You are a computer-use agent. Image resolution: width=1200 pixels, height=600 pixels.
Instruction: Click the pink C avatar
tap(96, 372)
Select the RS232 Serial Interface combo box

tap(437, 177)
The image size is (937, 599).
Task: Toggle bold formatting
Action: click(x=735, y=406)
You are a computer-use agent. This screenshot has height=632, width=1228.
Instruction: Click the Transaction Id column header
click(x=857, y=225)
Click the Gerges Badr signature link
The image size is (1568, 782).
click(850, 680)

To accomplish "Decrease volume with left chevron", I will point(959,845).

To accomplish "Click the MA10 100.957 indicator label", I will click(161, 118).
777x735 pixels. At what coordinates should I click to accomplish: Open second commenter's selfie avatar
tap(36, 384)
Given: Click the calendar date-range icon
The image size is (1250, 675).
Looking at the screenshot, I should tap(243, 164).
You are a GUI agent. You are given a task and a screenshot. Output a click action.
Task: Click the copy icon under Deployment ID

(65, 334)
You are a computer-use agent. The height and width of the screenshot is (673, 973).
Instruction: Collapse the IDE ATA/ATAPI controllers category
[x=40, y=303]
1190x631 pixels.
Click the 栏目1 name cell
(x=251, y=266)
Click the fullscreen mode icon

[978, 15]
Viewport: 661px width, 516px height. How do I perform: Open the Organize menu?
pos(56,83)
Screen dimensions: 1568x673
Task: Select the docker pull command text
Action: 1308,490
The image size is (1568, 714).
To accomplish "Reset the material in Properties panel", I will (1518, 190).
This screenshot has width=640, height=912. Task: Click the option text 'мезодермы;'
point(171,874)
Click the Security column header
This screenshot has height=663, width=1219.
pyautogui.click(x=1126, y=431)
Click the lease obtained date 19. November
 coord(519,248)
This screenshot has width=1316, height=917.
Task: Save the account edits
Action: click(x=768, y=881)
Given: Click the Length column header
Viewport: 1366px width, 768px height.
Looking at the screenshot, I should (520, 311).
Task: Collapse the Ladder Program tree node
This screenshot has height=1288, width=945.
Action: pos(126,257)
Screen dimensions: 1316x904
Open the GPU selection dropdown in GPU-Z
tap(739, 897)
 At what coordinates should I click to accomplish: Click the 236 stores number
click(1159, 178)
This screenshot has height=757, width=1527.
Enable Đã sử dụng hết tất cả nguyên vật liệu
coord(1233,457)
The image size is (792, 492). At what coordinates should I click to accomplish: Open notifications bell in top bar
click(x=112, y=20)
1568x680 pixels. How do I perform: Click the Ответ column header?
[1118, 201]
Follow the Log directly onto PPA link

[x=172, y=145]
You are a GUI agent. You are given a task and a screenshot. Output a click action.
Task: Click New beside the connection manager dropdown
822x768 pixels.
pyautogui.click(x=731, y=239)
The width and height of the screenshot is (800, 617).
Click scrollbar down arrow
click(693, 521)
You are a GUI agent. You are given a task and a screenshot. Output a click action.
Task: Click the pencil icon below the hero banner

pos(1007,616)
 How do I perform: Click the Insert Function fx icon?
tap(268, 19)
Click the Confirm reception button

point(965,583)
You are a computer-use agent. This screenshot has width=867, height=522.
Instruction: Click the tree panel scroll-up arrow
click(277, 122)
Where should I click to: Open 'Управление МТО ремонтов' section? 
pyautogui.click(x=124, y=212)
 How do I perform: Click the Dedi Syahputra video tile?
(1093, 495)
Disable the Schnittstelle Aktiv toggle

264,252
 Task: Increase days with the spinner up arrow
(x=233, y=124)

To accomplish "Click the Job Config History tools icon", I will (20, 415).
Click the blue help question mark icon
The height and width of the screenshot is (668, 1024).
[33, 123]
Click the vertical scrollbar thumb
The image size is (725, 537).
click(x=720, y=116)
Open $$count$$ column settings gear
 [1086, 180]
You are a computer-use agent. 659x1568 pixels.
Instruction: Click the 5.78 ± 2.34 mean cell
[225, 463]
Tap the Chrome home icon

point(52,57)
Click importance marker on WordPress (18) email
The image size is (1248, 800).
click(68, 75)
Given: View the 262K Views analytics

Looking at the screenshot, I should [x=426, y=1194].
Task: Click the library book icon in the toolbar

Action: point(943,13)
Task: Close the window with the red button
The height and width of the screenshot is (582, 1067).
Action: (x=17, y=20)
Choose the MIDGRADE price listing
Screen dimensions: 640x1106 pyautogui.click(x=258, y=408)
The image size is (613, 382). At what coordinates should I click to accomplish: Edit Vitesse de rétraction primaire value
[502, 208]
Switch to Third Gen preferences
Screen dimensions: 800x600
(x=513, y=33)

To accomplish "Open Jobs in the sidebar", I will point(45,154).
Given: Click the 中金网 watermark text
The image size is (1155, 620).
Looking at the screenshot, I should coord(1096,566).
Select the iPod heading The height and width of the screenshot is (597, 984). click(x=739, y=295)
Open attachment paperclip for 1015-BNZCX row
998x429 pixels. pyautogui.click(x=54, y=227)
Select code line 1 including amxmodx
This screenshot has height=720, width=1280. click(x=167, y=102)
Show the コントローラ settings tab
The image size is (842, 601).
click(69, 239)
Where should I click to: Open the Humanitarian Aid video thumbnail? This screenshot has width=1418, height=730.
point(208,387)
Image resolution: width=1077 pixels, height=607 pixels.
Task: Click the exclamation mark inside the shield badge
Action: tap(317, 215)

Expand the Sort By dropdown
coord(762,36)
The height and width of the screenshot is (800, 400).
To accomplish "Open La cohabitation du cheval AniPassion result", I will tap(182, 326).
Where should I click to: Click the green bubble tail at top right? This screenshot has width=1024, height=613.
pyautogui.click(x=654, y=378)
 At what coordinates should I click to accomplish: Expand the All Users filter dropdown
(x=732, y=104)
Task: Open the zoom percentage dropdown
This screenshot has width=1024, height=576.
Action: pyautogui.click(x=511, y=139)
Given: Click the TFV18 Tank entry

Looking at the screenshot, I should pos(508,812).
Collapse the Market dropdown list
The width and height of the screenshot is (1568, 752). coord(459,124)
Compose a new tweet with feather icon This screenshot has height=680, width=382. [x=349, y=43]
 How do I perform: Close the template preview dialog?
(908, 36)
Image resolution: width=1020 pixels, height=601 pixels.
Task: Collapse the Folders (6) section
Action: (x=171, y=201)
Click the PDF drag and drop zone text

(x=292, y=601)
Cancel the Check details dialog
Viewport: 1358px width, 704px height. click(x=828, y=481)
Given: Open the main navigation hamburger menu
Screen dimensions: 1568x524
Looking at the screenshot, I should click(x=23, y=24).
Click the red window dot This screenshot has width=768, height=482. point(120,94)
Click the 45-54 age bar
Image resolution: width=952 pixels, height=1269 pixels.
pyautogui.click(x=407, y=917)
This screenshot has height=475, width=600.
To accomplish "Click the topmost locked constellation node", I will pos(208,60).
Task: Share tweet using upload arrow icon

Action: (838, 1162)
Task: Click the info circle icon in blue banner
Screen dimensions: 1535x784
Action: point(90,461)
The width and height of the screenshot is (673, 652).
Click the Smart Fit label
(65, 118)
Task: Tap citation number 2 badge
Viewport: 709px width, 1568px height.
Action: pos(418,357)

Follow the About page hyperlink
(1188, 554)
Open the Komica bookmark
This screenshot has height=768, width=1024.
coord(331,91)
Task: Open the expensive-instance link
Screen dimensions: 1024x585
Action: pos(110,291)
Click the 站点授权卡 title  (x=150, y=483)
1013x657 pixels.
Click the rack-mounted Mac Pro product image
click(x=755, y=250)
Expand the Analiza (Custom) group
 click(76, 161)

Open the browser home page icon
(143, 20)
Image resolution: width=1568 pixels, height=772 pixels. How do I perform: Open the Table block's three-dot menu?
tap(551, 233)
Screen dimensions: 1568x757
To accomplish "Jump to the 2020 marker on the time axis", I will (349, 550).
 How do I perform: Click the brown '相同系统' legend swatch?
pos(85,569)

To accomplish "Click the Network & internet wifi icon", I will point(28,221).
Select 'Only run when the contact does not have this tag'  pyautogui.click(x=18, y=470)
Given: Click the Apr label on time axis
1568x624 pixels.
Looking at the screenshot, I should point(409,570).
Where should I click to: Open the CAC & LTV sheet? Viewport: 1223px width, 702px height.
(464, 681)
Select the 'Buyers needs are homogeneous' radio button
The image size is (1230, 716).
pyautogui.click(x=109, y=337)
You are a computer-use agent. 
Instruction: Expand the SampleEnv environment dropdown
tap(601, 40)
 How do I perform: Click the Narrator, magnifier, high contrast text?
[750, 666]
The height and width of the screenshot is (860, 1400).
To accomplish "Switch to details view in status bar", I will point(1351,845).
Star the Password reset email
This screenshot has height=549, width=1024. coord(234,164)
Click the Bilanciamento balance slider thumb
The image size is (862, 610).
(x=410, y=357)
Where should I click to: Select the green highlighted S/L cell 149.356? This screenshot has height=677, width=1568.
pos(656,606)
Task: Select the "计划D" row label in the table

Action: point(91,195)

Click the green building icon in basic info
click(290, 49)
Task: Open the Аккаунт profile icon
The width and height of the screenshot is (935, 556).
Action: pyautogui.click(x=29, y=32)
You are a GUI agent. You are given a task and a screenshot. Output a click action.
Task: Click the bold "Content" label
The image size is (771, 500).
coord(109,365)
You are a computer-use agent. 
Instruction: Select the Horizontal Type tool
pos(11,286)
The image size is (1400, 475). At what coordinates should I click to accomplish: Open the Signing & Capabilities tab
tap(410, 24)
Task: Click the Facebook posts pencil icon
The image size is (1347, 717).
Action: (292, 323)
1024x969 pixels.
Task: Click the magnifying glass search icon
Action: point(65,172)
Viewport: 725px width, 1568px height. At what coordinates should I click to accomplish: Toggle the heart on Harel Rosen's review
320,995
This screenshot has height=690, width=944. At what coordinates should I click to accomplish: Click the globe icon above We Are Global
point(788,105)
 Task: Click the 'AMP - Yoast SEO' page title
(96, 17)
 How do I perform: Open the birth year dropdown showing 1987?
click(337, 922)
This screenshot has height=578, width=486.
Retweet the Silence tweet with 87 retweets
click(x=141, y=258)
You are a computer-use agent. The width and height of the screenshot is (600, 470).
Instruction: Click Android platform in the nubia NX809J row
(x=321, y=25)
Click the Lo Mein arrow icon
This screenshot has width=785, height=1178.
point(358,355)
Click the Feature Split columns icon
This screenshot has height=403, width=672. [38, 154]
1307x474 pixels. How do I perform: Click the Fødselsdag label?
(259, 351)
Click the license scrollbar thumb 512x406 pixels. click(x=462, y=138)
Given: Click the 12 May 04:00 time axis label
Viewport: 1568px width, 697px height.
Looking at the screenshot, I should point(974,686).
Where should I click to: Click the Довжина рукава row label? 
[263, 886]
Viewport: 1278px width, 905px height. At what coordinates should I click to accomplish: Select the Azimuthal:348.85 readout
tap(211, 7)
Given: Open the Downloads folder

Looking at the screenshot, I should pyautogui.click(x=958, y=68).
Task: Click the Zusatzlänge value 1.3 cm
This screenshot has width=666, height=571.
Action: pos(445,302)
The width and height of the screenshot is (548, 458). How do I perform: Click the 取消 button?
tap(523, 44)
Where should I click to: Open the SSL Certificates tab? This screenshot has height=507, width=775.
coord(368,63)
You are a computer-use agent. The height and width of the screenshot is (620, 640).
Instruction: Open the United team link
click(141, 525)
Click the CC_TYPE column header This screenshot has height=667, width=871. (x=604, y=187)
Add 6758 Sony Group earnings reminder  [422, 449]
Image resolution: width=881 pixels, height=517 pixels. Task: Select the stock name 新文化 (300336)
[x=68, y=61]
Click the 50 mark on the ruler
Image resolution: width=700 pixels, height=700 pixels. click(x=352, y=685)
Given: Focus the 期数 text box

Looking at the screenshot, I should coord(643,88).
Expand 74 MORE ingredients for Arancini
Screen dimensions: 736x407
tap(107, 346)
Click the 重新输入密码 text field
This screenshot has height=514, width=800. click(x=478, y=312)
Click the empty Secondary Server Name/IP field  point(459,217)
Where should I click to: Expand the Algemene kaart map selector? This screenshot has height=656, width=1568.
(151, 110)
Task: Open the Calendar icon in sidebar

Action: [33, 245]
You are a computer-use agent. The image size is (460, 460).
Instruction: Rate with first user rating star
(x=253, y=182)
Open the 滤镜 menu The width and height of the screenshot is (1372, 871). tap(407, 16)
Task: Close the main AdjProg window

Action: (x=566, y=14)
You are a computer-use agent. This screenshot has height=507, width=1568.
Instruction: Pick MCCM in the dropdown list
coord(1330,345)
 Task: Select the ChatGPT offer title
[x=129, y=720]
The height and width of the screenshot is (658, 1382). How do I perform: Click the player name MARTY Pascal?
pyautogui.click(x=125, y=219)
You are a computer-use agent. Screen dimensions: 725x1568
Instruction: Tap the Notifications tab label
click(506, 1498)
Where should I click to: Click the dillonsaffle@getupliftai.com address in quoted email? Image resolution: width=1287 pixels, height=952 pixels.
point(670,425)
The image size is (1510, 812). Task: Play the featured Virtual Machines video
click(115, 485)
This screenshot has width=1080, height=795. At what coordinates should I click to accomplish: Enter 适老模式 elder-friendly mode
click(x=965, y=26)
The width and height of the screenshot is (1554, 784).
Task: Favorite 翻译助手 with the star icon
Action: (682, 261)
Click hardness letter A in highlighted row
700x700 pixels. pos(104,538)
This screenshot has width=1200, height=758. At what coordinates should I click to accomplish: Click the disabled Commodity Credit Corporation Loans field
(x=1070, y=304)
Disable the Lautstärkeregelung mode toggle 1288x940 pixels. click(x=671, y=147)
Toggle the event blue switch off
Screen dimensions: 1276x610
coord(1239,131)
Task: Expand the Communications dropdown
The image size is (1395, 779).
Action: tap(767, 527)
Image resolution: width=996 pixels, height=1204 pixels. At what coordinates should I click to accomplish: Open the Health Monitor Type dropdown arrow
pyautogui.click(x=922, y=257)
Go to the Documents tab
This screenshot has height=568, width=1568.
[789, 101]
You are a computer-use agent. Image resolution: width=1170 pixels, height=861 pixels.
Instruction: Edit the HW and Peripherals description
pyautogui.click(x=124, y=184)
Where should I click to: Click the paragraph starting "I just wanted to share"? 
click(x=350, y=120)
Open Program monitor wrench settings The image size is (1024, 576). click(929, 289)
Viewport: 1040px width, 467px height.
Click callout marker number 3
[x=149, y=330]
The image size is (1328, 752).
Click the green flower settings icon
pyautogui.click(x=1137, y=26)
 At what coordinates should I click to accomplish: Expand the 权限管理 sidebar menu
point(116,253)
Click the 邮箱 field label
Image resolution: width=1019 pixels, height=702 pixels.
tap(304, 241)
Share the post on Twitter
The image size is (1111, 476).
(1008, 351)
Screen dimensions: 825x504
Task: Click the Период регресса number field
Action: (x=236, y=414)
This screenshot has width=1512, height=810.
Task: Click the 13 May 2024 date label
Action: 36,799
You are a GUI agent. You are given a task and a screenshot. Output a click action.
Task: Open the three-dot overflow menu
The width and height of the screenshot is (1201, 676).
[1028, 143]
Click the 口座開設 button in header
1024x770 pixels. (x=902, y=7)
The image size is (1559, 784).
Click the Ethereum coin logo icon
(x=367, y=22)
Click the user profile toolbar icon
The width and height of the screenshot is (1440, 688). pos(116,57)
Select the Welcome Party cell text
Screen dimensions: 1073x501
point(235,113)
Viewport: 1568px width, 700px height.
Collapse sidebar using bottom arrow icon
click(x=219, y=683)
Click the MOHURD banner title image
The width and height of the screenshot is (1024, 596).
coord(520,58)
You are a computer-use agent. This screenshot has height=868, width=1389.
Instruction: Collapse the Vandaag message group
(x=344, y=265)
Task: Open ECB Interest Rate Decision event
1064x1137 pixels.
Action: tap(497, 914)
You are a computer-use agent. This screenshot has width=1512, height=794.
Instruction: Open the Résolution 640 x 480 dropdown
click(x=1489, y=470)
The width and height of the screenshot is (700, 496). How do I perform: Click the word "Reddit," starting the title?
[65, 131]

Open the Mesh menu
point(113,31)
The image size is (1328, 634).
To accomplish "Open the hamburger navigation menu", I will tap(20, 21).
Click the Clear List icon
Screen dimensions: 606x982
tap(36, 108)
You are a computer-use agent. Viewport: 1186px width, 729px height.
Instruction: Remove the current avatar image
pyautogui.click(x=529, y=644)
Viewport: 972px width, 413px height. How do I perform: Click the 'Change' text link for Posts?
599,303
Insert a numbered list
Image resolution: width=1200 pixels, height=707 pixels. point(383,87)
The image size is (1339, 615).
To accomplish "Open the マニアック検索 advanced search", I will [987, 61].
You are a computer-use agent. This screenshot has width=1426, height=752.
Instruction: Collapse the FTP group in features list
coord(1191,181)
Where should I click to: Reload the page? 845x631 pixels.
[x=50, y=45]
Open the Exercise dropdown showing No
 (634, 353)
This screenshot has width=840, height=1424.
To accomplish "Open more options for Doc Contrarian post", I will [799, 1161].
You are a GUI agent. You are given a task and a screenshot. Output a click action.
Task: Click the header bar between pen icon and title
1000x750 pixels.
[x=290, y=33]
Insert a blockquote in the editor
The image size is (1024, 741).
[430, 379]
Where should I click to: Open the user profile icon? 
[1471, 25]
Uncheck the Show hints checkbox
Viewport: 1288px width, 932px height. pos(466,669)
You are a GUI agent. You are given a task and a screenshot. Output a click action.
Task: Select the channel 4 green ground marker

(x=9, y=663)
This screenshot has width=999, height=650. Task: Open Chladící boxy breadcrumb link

#### [What to work on]
All that is needed is the number of lines above in which the string "time" appears.

#### [Solution]
3